Miscellaneous State Claims. Defendant moves to dismiss Plaintiff's remaining request for relief as not cognizable as a matter of law. The Court does not consider Plaintiff's remaining prayer for relief (D.I. 13 at Relief ¶ 36) as a claim. Plaintiff requests that his loan be adjudicated as satisfied based in part upon Defendant's explicit contractual representations that, if Plaintiff pursued a career in education or public service, the loan would be forgiven. Nonetheless, the claim, if that is what it is, is deficiently pled and therefore, Defendant's motion to dismiss will be granted.

CONCLUSION

Based upon the above discussion, the Court will grant Defendant's motion to dismiss the Amended Complaint. (D.I. 16). Plaintiff will be given leave to file a second amended complaint, as already discussed.

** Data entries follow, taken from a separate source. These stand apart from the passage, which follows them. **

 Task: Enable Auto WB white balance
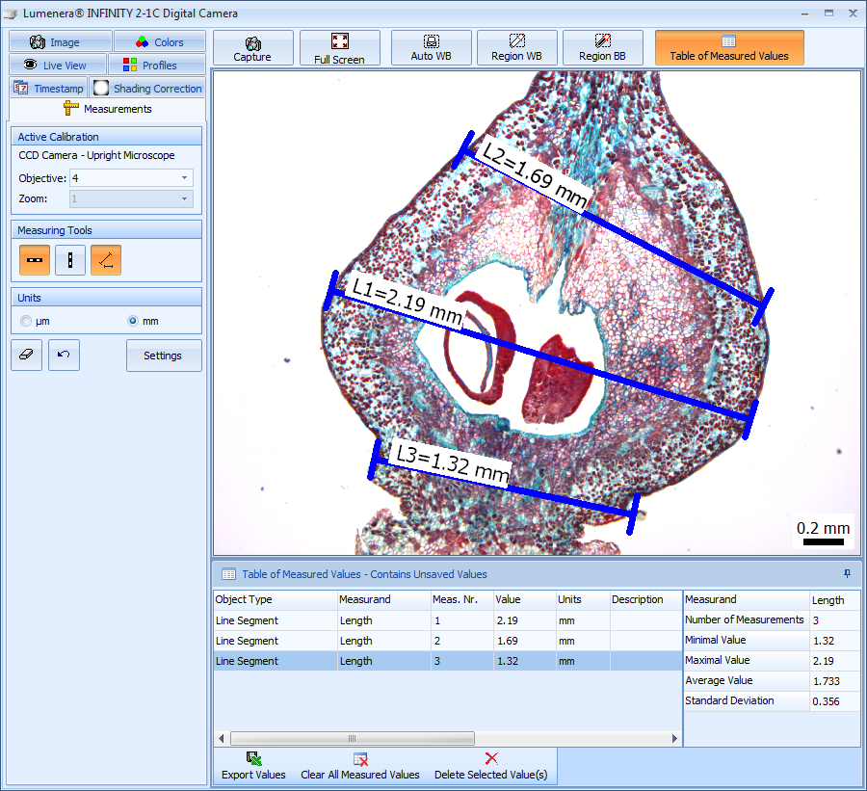431,47
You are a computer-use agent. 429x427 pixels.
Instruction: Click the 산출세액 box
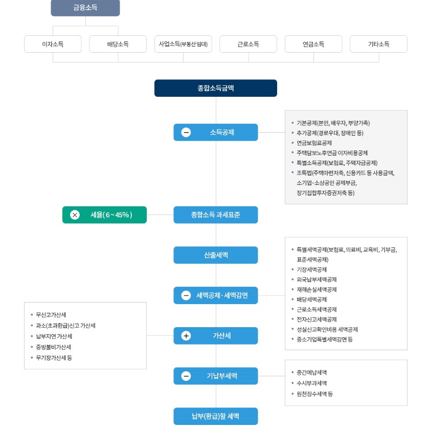tap(215, 255)
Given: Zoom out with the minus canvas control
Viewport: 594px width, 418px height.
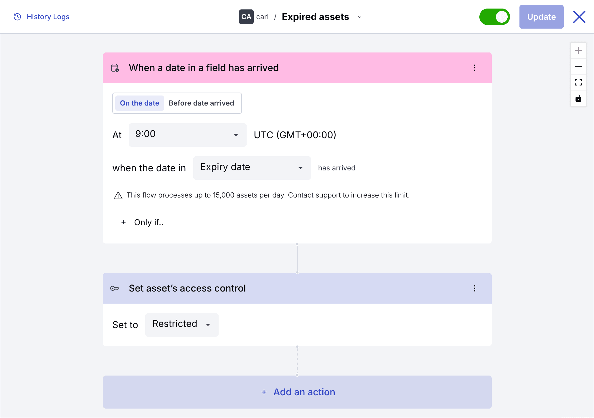Looking at the screenshot, I should [578, 66].
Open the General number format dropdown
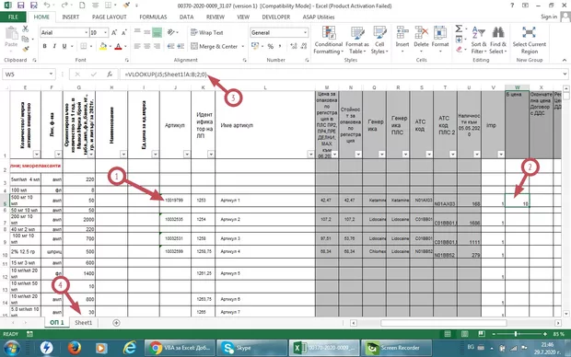The width and height of the screenshot is (571, 357). coord(305,33)
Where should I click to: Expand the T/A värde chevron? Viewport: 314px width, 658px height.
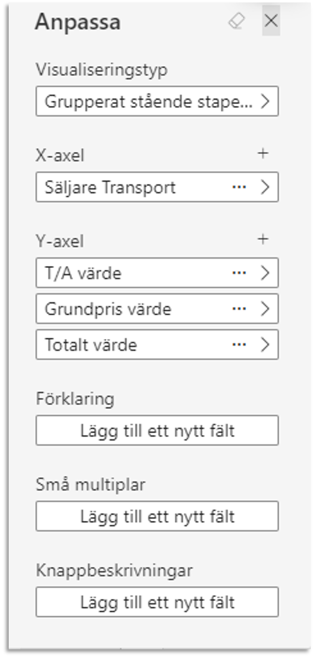265,273
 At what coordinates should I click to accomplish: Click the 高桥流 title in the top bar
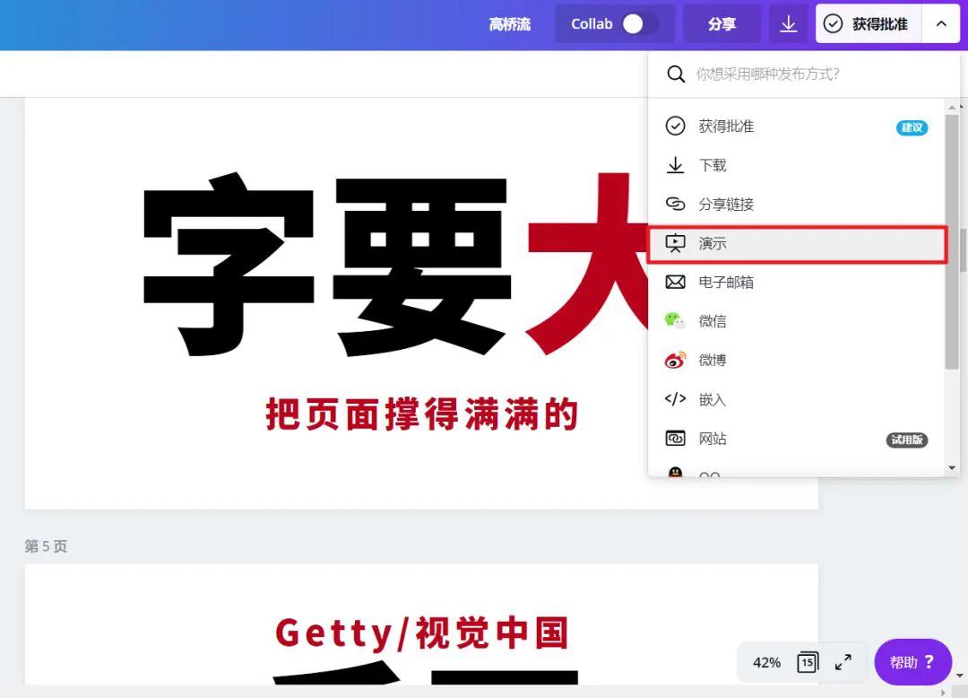point(509,25)
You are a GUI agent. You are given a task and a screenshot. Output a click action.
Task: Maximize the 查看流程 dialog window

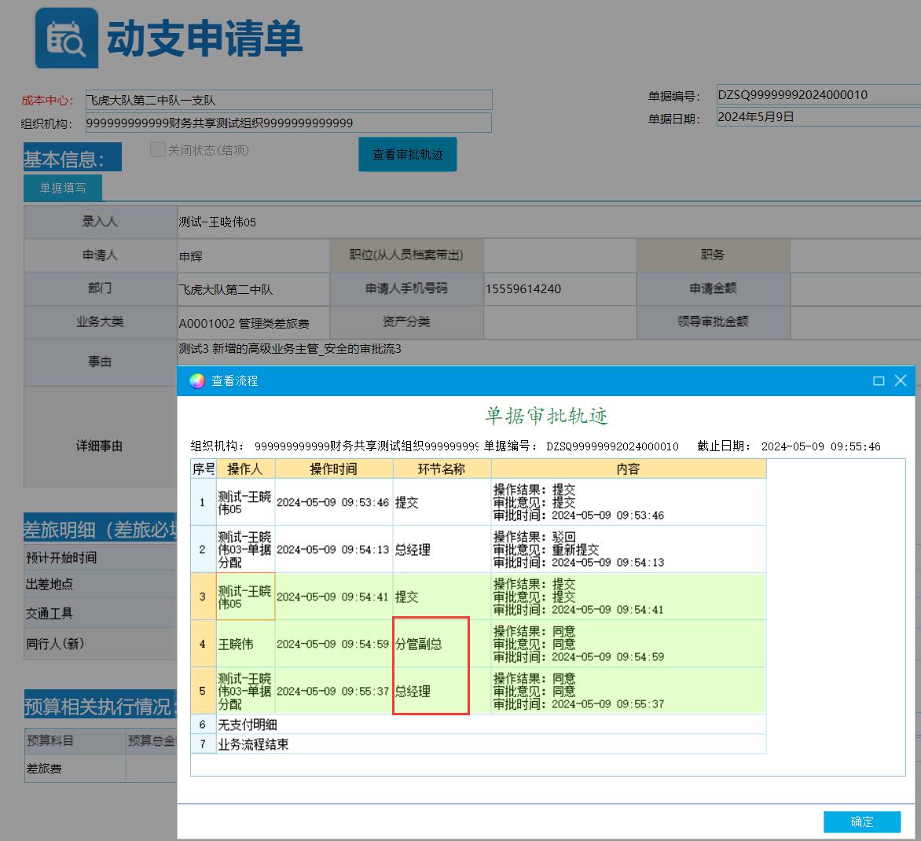[x=879, y=381]
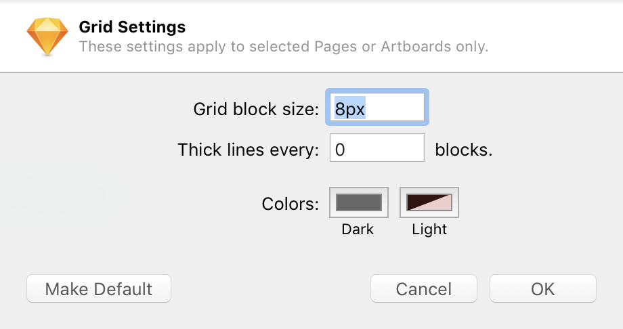Click the Grid Settings title text

[x=132, y=28]
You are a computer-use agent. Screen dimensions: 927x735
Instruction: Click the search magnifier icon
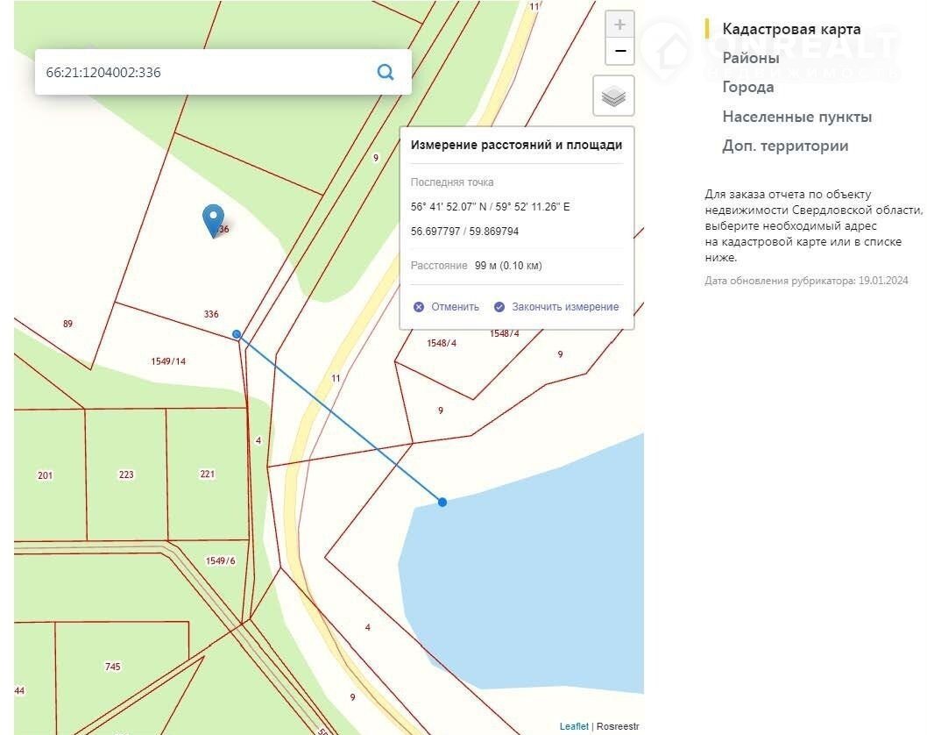(385, 72)
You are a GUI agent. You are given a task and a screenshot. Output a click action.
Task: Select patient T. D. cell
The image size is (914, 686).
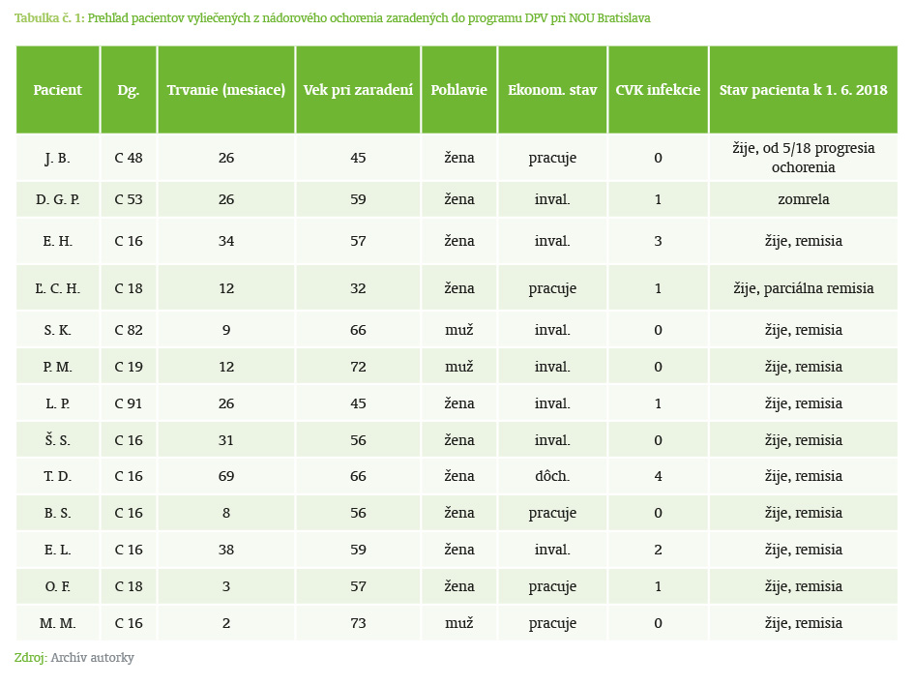[x=58, y=477]
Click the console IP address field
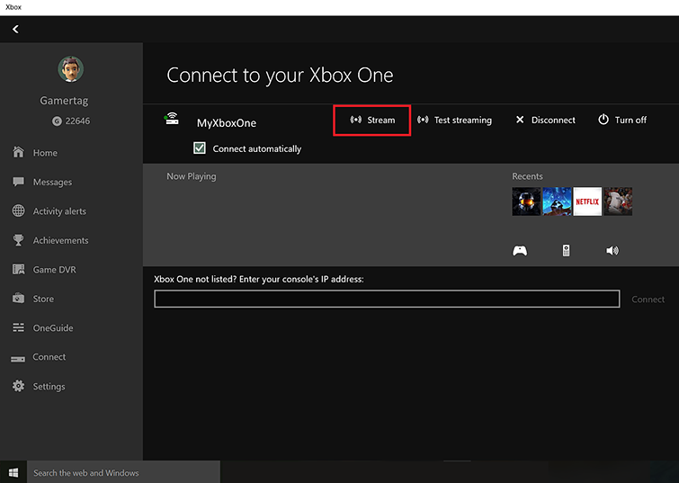The width and height of the screenshot is (679, 483). pos(387,300)
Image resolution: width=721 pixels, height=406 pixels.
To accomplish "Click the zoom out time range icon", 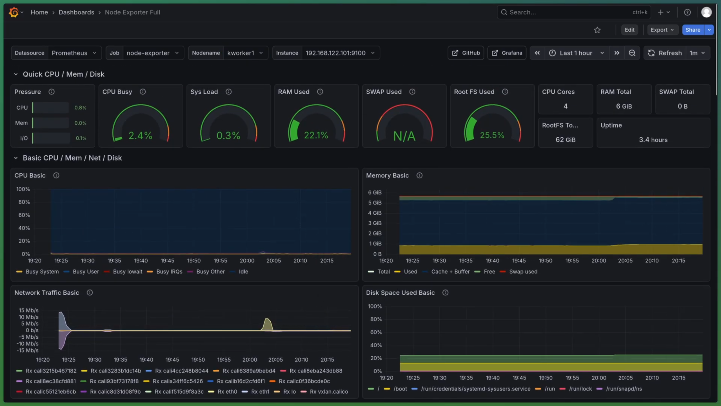I will point(632,53).
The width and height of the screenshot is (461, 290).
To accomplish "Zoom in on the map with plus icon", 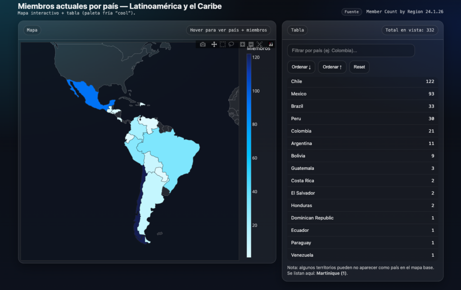I will (x=243, y=44).
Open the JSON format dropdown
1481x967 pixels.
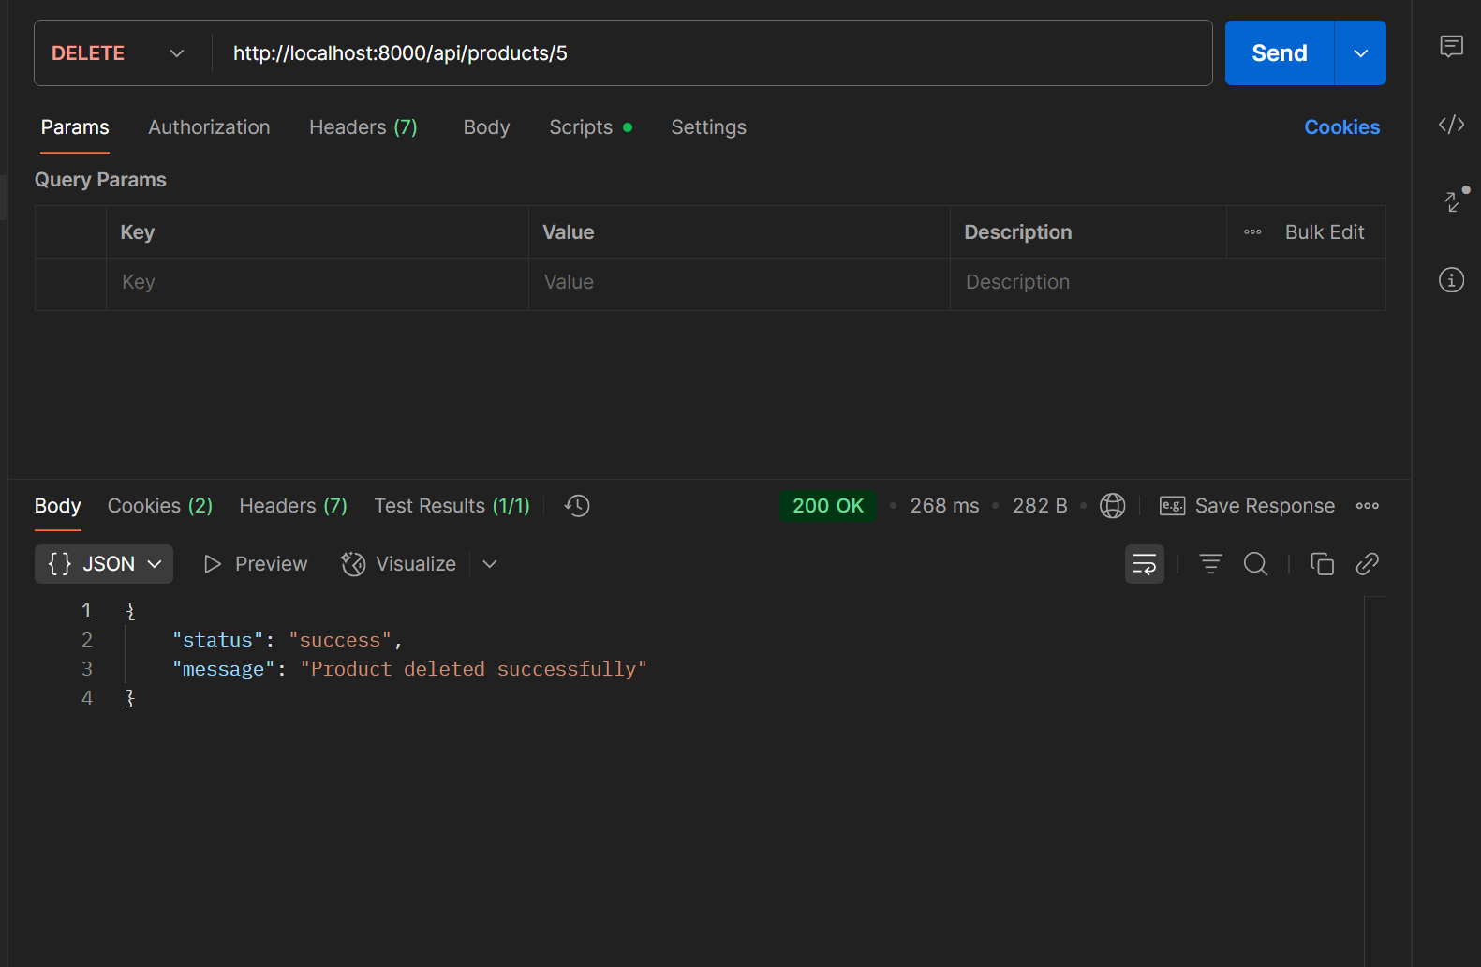pyautogui.click(x=104, y=564)
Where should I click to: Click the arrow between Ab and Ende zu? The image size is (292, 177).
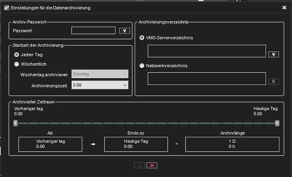tap(93, 144)
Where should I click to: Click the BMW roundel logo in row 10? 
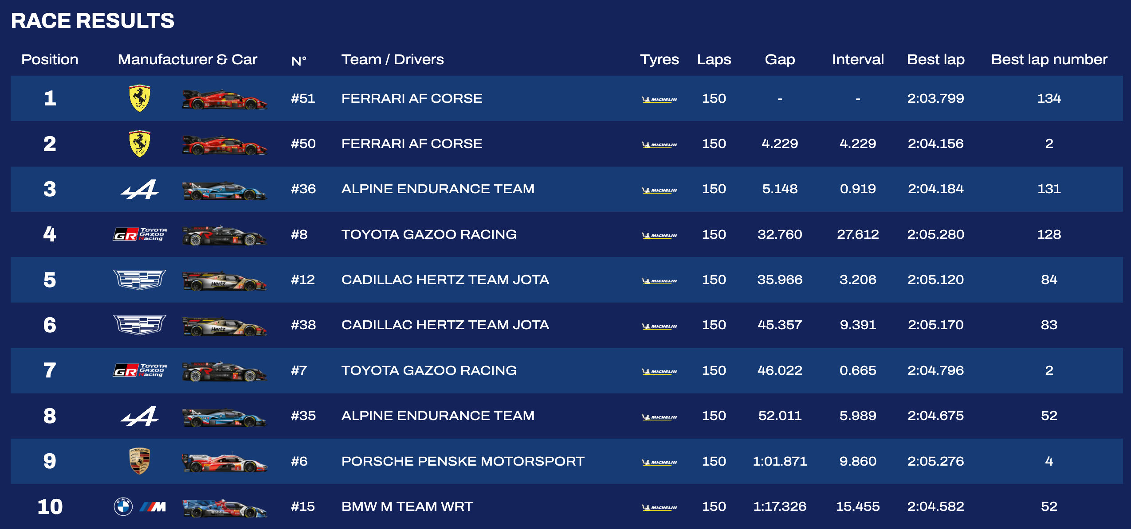coord(123,506)
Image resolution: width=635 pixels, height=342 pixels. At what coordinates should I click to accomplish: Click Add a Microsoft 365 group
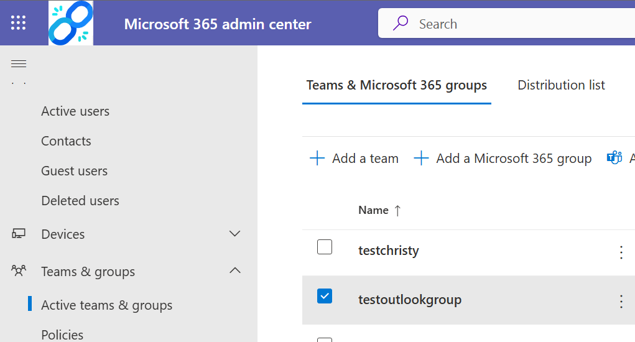[503, 159]
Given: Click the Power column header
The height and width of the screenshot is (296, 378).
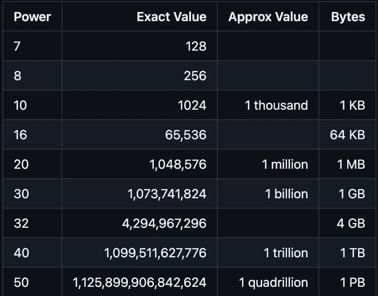Looking at the screenshot, I should 32,17.
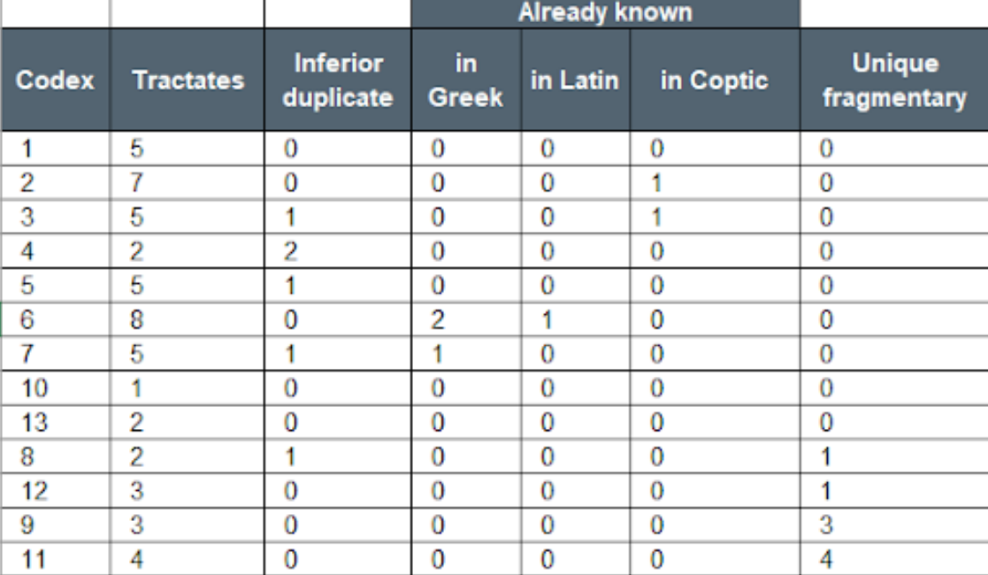Select the Tractates cell showing 7

pos(188,183)
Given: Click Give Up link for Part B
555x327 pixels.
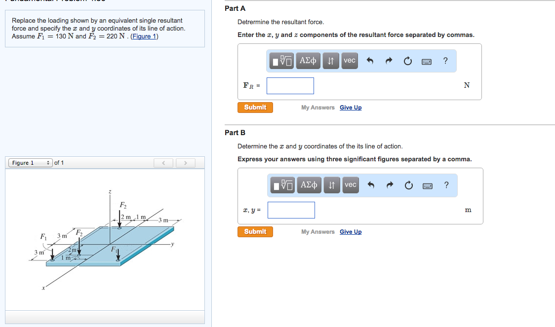Looking at the screenshot, I should click(x=351, y=232).
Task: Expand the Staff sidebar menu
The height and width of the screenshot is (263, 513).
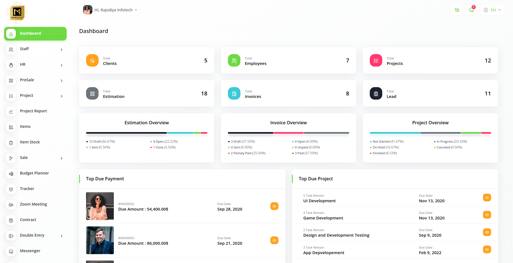Action: (x=35, y=49)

An appropriate order will be entered.

FootNotes


1. The Court will not address Defendant's other ground for dismissal of these claims.
2. It may be that the claims arise under Delaware's Consumer Fraud Act or the federal Consumer Financial Protection Act. The Court takes note that there is currently pending before the United States Court of Appeals for the Third Circuit an interlocutory appeal to decide whether the Higher Education Act preempts loan-servicing claims under Pennsylvania's Unfair Trade Practices and Consumer Protection Law. See Commonwealth of Pennsylvania v. Navient Corp., No. 19-2116 (3d. Cir. 2019). The Court further notes that recently the United States Court of Appeals for the Seventh Circuit held that a borrower's state law claims that a servicer made affirmative representations to the borrower while counseling her on her repayment plan options in violation of the Illinois Consumer Fraud and Deceptive Business Practices Act were not preempted by the Higher Education Act. See Nelson v. Great Lakes Educational Loan Services, Inc., 928 F.3d 639 (7th Cir. 2019).